◆ **Records to process**:
────────────────────────────────────────

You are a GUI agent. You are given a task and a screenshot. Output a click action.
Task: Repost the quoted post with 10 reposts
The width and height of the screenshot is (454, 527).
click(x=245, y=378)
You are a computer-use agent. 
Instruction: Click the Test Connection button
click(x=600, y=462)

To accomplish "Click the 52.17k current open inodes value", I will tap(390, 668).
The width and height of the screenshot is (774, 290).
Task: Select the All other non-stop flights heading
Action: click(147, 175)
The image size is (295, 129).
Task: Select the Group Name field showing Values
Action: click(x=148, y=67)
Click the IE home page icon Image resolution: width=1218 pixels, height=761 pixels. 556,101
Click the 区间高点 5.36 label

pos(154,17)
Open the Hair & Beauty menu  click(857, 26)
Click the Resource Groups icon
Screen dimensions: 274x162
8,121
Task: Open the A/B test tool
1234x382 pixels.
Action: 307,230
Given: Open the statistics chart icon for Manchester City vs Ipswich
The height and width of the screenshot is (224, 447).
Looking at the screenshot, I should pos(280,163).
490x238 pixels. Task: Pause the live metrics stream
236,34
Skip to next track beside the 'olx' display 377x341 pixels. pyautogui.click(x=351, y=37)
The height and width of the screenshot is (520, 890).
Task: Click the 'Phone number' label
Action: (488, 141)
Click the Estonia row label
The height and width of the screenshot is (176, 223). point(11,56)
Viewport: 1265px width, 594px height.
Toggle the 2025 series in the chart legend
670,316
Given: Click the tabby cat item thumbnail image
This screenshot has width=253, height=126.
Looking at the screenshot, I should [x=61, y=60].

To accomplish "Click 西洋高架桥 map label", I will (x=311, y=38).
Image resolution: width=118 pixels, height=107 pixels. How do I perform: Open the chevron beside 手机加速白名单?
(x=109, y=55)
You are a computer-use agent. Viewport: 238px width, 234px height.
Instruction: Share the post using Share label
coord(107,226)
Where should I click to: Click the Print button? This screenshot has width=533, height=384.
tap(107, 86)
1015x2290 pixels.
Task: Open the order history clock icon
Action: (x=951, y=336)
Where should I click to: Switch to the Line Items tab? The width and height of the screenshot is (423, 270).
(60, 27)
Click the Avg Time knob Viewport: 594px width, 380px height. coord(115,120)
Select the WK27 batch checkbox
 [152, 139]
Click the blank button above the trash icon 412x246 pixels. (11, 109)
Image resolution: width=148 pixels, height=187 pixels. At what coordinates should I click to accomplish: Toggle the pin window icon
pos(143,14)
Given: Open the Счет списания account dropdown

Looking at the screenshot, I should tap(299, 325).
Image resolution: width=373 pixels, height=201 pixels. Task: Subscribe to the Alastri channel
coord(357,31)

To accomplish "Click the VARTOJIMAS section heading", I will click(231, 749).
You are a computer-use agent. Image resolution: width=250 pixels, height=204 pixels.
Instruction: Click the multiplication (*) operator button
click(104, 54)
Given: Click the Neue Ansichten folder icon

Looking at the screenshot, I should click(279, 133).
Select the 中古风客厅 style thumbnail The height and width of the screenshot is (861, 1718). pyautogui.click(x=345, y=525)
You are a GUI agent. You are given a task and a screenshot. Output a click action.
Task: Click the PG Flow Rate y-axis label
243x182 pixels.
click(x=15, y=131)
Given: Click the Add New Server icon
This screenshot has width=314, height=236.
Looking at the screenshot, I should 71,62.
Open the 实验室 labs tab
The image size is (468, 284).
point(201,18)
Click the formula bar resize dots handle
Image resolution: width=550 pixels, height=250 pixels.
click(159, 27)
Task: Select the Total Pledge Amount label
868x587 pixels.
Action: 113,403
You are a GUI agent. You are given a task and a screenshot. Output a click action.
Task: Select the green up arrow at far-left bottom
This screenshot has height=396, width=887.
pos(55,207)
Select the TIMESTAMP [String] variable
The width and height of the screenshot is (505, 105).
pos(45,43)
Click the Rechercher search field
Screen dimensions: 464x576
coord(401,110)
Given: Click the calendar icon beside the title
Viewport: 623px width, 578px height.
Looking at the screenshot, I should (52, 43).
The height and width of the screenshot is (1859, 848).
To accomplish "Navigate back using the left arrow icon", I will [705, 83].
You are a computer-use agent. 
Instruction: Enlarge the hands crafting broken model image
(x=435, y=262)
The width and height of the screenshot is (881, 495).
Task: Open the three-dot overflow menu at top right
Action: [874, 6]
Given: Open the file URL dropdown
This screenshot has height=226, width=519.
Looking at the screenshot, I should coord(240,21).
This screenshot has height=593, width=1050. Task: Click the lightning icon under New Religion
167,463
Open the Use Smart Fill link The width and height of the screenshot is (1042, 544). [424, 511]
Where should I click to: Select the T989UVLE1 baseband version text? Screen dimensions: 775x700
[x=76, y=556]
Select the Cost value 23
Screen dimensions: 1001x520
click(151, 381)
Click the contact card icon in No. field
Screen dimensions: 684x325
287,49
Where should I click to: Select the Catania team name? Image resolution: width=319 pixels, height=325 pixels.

────────────────────────────────────────

Return word for word the lines above from the line with "Viewport: 1265px width, 594px height." to the line with "Task: Click the PG Flow Rate y-axis label", including both and leaving out all others.

◆ **Response below**:
Viewport: 1265px width, 594px height.
Toggle the 2025 series in the chart legend
670,316
Given: Click the tabby cat item thumbnail image
This screenshot has width=253, height=126.
Looking at the screenshot, I should [x=61, y=60].

To accomplish "Click 西洋高架桥 map label", I will (x=311, y=38).
Image resolution: width=118 pixels, height=107 pixels. How do I perform: Open the chevron beside 手机加速白名单?
(x=109, y=55)
You are a computer-use agent. Viewport: 238px width, 234px height.
Instruction: Share the post using Share label
coord(107,226)
Where should I click to: Click the Print button? This screenshot has width=533, height=384.
tap(107, 86)
1015x2290 pixels.
Task: Open the order history clock icon
Action: (x=951, y=336)
Where should I click to: Switch to the Line Items tab? The width and height of the screenshot is (423, 270).
(60, 27)
Click the Avg Time knob Viewport: 594px width, 380px height. coord(115,120)
Select the WK27 batch checkbox
 [152, 139]
Click the blank button above the trash icon 412x246 pixels. (11, 109)
Image resolution: width=148 pixels, height=187 pixels. At what coordinates should I click to accomplish: Toggle the pin window icon
pos(143,14)
Given: Open the Счет списания account dropdown

Looking at the screenshot, I should tap(299, 325).
Image resolution: width=373 pixels, height=201 pixels. Task: Subscribe to the Alastri channel
coord(357,31)

To accomplish "Click the VARTOJIMAS section heading", I will click(231, 749).
You are a computer-use agent. Image resolution: width=250 pixels, height=204 pixels.
Instruction: Click the multiplication (*) operator button
click(104, 54)
Given: Click the Neue Ansichten folder icon

Looking at the screenshot, I should click(279, 133).
Select the 中古风客厅 style thumbnail The height and width of the screenshot is (861, 1718). pyautogui.click(x=345, y=525)
You are a GUI agent. You are given a task and a screenshot. Output a click action.
Task: Click the PG Flow Rate y-axis label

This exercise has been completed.